Northwest Research Associates, Incorporated, Seattle WA

Investigators

Abstract

The goal of this project is to provide a detailed verifiable explanation of the origin of the heating of the solar atmosphere. Most of the light reaching Earth originates at the 'surface' of the sun, a region called the photosphere. However, the regions of the solar atmosphere immediately above this surface, the solar chromosphere and corona, create most of the dangerous Ultraviolet (UV) and X-ray radiation. These regions also generate the solar wind, a stream of charged particles that pass the Earth at speeds in excess of 400km/s. Both the rapidly changing radiation and the solar wind create hazards for spacecraft, astronauts, and have a number of important terrestrial impacts. A long-standing mystery has prevented scientists from understanding and accurately modeling the chromosphere and corona. A short distance above the 'surface' of the sun, the solar atmosphere's temperature jumps up by a factor of two to three. The goal of this project is to provide an explanation of the origin of this heating. The project will also provide opportunities to recruit and train student researchers in plasma and solar physics, simulations, and modeling at the Boston University. Many of the Boston University PI's undergraduate research advisees, about half of whom are women, have continued on to graduate school. This research will examine whether solar plasma flows emerging from the photosphere can transfer sufficient energy into turbulent plasma of the solar atmosphere, which, in turn, will heat the chromosphere sufficiently to explain whether the observed UV spectra originate there. It will also evaluate whether this mechanism can account for chromospheric spectral observations.
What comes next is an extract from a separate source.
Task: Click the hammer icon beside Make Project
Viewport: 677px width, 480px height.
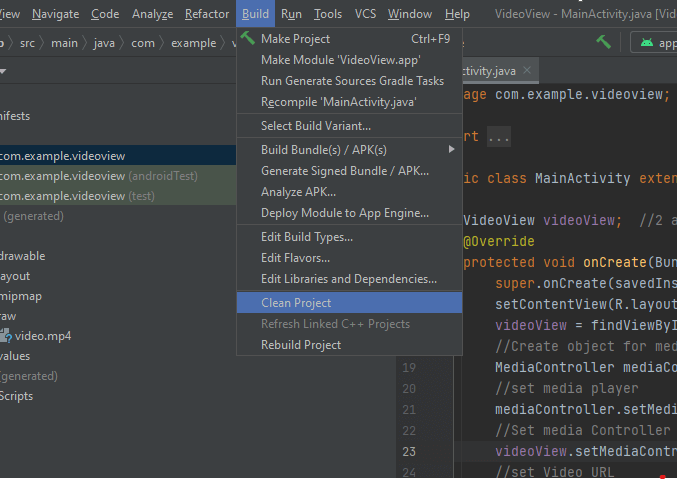Action: 248,39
This requires four linked research tasks: (1) solving for plasma drifts and fields when a convecting neutral gas pushes it across magnetic field lines; (2) analyzing the theory of streaming instabilities applicable to the collisional plasma found there; (3) performing a series of kinetic simulations to explore the nonlinear and thermal properties of the resulting turbulence; and (4) incorporating the resulting electron heating into a radiative transport code in order to evaluate its impact on chromospheric radiance. This research combines several research areas encompassed by the NSF/DOE Partnership in Basic Science and Engineering.